Limitations of this study may be as follows. Our laboratory methods presented in this study do not include whole blood assay. Intravascular PCA is mainly dependent upon coagulation activity in plasma but may be also influenced in part by blood cells such as platelets, monocytes, neutrophils, and erythrocytes. We are now preparing inclusion of a whole blood assay, rotational thromoboelastometry into our laboratory assessment of PCA by antineoplastic drugs. Furthermore, in vivo intravascular PCA reflect patients’ performance status and vascular integrity. While we always have to take patients’ clinical status into consideration, our laboratory methods presented here are well compatible with procoagulant effects in real clinical scenes. Therefore, in conclusion, our cell line and plasma-based laboratory methods may be simple and helpful to evaluate procoagulant effects of antineoplastic drugs.
Footnotes
Acknowledgements
Misae Tsunaka and Reina Arai contributed equally to this study. This study was presented in part at the 24th and 25th Congress of the International Society of Thrombosis and Haemostasis, Amsterdam, The Netherlands, July 2013 and Toronto, ON, Canada, June 2015.

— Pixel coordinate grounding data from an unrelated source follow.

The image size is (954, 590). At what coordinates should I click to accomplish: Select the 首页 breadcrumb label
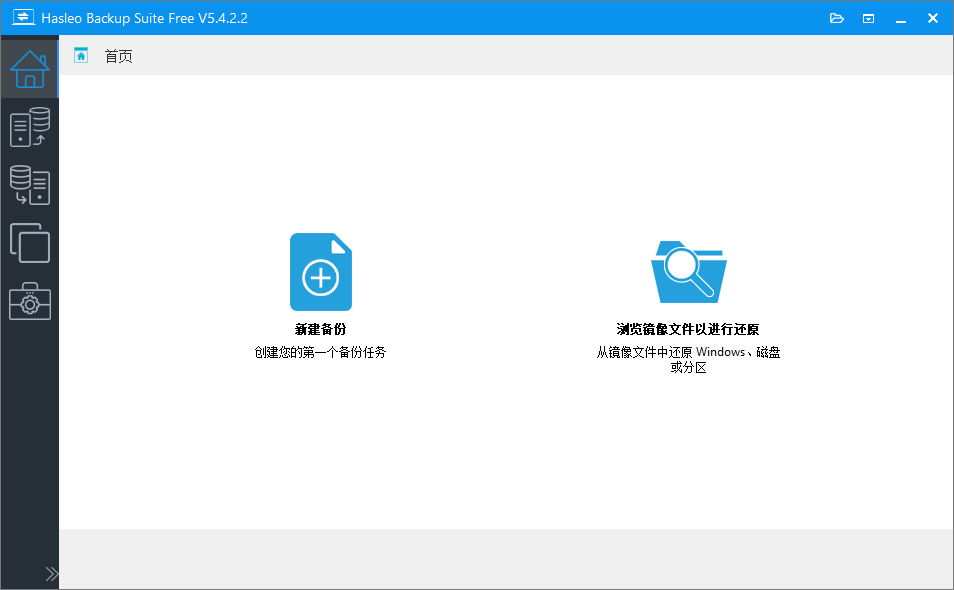[118, 56]
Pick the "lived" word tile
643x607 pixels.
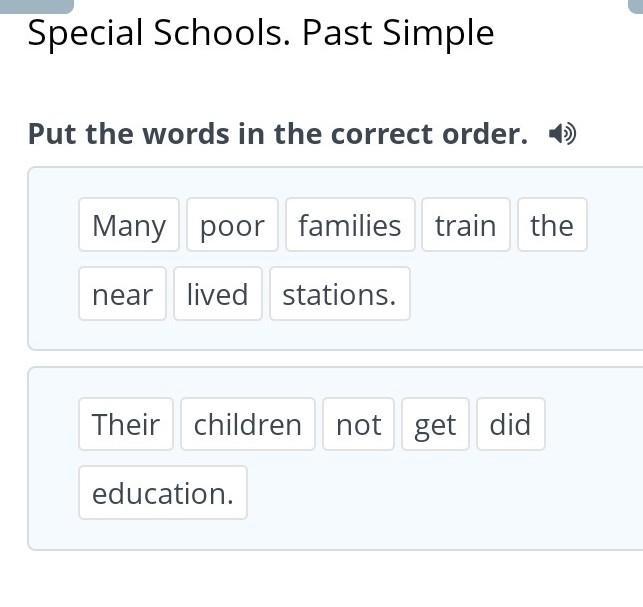217,294
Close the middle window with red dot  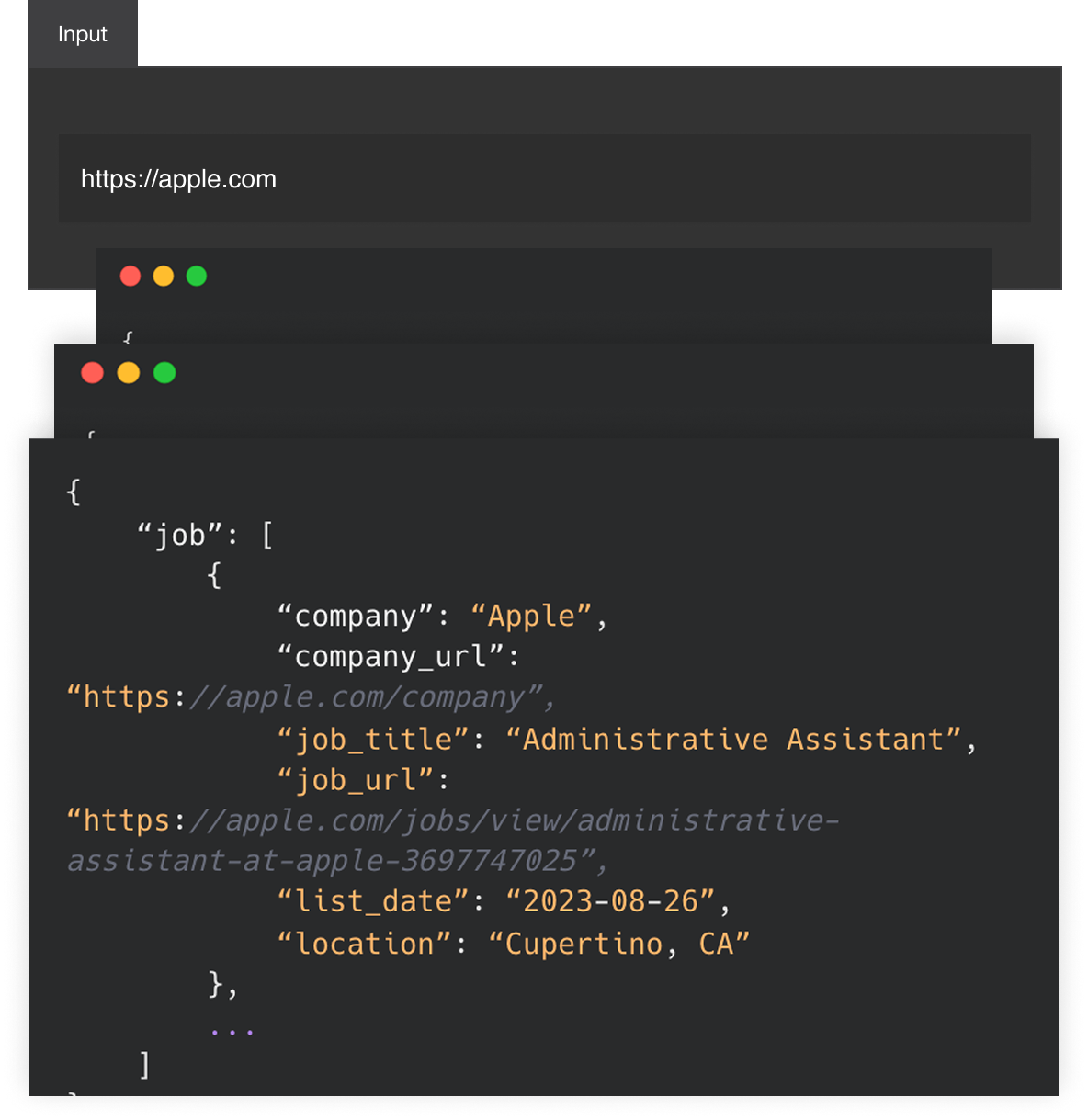point(93,372)
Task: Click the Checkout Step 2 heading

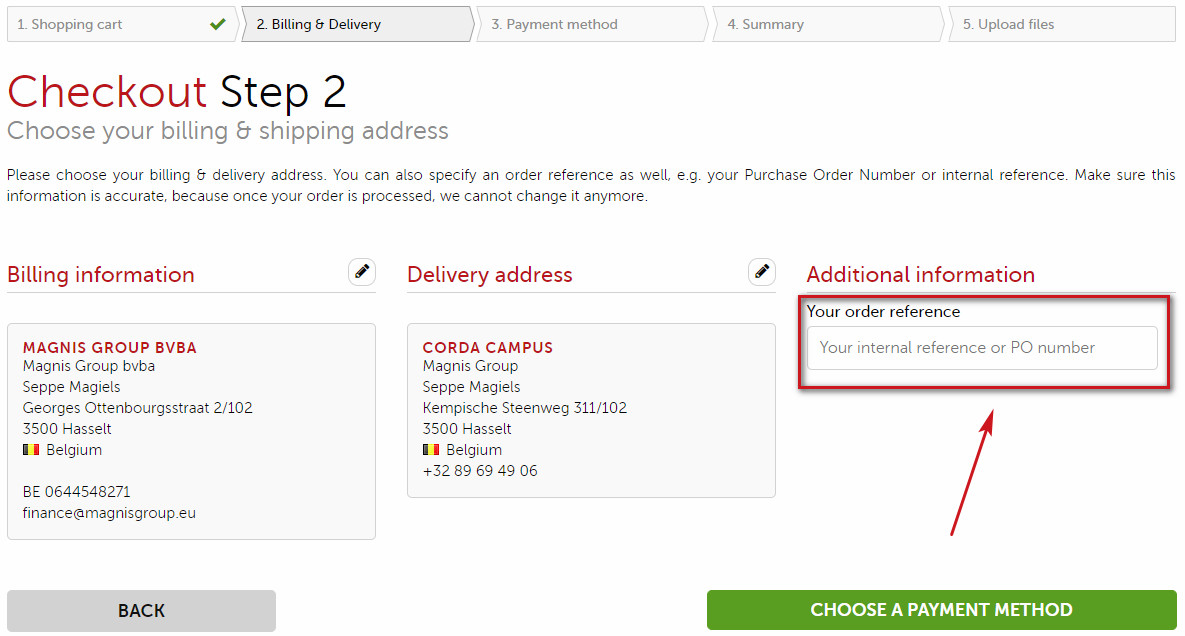Action: pos(177,92)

Declaration of conflicting interests
The author(s) declared no potential conflicts of interest with respect to the research, authorship, and/or publication of this article.
Ethical approval
The study protocol was approved by the Ethics Committee of the Faculty of Medicine, Tokyo Medical and Dental University, Tokyo, Japan (no. 1730).
Funding
The author(s) received no financial support for the research, authorship, and/or publication of this article.
Informed consent
Written informed consent was obtained from all subjects before the study.